> _WORK TO DO_
Rewrite the listing below, starting at the line with "At what coordinates should I click to accomplish: Click the page" and continuing through the end of the listing, with every request kept. Offset each coordinate in the answers by adding 42.

> _Dataset entries_

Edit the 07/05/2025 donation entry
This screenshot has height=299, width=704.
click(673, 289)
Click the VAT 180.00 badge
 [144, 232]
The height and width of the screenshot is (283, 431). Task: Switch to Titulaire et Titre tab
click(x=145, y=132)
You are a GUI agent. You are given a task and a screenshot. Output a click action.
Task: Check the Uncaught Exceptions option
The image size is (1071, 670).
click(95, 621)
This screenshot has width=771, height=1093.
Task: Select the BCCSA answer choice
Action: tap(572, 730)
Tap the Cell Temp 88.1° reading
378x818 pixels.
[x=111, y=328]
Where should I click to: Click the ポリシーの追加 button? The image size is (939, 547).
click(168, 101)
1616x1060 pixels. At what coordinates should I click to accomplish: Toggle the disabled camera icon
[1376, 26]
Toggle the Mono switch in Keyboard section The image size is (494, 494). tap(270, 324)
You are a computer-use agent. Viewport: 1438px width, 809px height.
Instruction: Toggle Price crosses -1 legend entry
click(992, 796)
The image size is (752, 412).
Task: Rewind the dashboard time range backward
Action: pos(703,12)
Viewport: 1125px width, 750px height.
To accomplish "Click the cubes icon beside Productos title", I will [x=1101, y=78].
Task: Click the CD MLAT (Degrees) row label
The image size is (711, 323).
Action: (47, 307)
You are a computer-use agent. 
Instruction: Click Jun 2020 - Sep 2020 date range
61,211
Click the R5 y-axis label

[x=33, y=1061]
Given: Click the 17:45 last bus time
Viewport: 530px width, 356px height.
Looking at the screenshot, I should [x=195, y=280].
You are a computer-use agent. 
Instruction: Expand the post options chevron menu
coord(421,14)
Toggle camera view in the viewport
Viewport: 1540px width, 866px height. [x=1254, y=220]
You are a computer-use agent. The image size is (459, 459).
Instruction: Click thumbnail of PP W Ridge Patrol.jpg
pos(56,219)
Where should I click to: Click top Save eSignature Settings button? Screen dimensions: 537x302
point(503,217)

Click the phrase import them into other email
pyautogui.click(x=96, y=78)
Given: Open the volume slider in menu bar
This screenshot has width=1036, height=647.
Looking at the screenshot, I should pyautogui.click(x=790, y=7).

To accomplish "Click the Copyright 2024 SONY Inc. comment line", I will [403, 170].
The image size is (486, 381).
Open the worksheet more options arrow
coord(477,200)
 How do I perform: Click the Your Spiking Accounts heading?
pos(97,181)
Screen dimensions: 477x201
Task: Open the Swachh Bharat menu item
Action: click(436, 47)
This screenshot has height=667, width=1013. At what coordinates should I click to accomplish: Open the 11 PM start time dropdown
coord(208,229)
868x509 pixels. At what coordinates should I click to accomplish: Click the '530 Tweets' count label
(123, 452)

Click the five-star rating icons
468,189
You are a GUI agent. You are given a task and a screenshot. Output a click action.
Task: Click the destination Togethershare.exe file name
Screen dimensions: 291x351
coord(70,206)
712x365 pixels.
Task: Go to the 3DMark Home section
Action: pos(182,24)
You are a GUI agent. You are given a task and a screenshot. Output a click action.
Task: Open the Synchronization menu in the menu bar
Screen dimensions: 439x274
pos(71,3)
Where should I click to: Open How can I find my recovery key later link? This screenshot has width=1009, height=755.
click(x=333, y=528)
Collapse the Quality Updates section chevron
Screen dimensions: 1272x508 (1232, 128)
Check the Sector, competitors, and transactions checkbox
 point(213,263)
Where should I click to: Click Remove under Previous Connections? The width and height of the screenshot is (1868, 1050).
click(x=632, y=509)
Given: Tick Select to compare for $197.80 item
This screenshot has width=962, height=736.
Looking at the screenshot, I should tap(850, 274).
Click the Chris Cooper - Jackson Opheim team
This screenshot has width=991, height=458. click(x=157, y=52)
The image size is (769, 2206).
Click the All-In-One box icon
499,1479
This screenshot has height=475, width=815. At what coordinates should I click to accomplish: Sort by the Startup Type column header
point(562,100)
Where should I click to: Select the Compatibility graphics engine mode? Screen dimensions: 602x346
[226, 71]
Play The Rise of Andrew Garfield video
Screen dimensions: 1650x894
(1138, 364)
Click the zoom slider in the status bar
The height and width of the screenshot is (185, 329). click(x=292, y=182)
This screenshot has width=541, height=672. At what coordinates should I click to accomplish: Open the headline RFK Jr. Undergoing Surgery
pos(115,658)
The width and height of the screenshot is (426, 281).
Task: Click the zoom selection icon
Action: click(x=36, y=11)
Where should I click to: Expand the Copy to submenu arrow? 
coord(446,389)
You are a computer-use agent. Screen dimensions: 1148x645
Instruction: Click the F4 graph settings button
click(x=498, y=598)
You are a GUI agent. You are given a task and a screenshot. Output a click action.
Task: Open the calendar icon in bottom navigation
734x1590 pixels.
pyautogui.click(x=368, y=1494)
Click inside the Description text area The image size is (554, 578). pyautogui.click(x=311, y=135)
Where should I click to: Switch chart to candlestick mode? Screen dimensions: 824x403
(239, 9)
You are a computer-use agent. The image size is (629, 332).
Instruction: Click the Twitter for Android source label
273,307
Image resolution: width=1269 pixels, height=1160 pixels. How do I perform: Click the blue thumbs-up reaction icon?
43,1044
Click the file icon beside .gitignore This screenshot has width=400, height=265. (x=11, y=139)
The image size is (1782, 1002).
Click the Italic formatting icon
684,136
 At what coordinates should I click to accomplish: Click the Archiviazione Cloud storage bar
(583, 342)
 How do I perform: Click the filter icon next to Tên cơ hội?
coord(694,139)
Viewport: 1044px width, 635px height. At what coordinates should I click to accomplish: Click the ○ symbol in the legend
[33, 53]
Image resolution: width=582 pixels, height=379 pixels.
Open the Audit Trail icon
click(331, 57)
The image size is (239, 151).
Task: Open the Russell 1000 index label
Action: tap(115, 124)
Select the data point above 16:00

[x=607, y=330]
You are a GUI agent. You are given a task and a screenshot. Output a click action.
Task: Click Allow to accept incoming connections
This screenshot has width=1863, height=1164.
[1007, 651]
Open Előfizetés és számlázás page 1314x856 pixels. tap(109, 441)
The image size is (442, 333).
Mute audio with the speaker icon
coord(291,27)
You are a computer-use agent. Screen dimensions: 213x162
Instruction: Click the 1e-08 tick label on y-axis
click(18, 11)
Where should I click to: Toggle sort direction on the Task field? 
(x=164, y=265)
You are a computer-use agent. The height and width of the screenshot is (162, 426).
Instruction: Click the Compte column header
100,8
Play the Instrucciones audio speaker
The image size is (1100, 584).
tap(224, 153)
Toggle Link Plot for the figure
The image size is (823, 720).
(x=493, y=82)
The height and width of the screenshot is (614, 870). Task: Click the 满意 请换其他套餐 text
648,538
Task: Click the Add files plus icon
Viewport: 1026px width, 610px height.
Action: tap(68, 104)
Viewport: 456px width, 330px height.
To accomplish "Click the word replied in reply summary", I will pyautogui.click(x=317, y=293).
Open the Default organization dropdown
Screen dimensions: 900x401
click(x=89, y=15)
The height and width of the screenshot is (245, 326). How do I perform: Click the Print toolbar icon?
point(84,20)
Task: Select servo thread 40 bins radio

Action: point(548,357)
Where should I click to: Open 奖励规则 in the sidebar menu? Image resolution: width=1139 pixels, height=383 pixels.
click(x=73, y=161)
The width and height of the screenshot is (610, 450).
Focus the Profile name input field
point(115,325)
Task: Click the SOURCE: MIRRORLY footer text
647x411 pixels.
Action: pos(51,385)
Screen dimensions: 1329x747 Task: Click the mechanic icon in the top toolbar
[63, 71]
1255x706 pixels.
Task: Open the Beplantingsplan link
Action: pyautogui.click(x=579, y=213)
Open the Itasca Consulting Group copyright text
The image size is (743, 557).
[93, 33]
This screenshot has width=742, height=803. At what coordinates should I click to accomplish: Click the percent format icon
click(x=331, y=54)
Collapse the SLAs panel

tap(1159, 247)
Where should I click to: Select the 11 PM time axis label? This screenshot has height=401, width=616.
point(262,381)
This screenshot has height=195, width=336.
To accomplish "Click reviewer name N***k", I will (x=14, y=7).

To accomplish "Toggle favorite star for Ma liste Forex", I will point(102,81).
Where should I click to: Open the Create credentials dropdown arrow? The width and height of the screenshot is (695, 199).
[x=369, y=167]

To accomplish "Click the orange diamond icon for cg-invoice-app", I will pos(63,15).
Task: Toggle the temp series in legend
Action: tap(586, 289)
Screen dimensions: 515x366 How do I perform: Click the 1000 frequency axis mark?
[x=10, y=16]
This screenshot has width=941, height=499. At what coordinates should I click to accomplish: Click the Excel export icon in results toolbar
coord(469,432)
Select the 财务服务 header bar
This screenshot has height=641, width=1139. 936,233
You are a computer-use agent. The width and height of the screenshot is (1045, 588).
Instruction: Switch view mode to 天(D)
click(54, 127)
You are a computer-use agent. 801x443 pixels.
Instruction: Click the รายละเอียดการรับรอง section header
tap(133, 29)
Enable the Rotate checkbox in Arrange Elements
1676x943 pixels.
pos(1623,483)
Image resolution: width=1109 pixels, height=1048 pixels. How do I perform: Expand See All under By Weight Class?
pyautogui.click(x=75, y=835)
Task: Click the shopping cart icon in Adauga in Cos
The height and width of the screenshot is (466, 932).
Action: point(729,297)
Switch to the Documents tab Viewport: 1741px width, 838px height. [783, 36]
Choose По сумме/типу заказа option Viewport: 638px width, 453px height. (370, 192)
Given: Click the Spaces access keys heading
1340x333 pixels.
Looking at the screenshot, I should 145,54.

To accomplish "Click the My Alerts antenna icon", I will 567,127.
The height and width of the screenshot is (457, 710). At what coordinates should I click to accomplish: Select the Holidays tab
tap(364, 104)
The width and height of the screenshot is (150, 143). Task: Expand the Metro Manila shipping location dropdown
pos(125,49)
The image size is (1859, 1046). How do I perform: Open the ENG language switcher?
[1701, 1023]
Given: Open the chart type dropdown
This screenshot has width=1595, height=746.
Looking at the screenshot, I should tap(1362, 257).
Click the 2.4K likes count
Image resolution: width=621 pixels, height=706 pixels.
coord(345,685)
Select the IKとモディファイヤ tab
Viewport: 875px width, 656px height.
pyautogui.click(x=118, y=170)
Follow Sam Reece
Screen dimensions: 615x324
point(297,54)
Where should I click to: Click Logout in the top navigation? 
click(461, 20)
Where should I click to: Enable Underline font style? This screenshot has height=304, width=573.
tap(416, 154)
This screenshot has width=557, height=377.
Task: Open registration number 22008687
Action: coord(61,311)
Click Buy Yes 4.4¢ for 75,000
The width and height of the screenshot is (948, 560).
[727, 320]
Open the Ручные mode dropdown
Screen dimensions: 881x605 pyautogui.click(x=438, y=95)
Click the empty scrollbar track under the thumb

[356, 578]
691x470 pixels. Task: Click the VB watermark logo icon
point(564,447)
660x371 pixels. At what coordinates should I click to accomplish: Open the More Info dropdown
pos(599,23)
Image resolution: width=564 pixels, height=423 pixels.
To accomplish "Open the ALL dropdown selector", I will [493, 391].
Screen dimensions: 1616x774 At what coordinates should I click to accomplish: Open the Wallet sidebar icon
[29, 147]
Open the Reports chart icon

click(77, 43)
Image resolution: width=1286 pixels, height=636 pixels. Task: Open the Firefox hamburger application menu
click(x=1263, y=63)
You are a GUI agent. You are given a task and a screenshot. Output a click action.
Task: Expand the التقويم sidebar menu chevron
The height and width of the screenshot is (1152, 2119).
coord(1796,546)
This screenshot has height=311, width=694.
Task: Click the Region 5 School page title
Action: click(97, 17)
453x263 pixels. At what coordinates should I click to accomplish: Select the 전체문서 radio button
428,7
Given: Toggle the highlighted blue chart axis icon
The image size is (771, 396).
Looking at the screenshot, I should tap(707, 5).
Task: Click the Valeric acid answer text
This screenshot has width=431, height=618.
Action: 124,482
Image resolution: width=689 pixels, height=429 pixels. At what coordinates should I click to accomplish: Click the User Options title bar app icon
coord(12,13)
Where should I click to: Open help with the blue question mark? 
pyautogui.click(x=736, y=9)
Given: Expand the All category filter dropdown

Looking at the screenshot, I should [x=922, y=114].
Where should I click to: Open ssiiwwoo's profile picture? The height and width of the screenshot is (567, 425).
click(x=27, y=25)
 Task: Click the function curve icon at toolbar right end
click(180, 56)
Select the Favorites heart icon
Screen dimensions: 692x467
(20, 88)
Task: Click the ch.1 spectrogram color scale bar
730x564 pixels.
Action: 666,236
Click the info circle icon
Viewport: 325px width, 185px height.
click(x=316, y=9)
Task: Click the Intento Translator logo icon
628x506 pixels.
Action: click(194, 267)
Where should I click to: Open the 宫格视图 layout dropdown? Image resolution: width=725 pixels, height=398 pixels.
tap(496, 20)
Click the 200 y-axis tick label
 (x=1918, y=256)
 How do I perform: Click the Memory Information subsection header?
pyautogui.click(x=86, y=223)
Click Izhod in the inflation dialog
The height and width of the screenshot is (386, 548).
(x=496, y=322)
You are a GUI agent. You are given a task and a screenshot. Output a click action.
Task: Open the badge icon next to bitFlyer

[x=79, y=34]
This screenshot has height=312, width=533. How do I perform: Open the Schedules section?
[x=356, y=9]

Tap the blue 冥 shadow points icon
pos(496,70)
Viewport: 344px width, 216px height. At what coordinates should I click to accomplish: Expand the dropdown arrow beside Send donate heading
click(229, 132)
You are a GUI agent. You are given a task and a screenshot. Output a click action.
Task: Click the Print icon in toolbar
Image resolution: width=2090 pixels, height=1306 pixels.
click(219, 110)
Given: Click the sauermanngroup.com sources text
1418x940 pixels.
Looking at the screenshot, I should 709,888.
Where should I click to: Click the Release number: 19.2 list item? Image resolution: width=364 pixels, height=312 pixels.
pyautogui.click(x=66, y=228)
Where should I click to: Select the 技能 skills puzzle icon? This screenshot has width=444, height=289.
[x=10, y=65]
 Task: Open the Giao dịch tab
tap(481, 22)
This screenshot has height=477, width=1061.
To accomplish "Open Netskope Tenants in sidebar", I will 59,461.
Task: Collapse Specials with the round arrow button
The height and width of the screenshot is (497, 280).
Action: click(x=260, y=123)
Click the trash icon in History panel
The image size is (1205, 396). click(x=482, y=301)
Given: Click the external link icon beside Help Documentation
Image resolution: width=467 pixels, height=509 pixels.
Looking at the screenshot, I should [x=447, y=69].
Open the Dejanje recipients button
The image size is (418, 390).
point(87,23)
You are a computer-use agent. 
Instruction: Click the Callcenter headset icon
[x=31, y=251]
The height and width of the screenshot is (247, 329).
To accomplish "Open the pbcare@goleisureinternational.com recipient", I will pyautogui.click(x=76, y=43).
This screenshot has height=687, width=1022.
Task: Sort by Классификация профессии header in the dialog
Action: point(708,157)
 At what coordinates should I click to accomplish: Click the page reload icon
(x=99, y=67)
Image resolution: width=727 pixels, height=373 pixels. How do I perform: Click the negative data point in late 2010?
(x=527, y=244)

> _OUTPUT BELOW_
 At what coordinates should I click to accomplish: Click the page reload icon
(x=141, y=109)
Image resolution: width=727 pixels, height=373 pixels. How do I perform: Click the negative data point in late 2010?
(x=569, y=286)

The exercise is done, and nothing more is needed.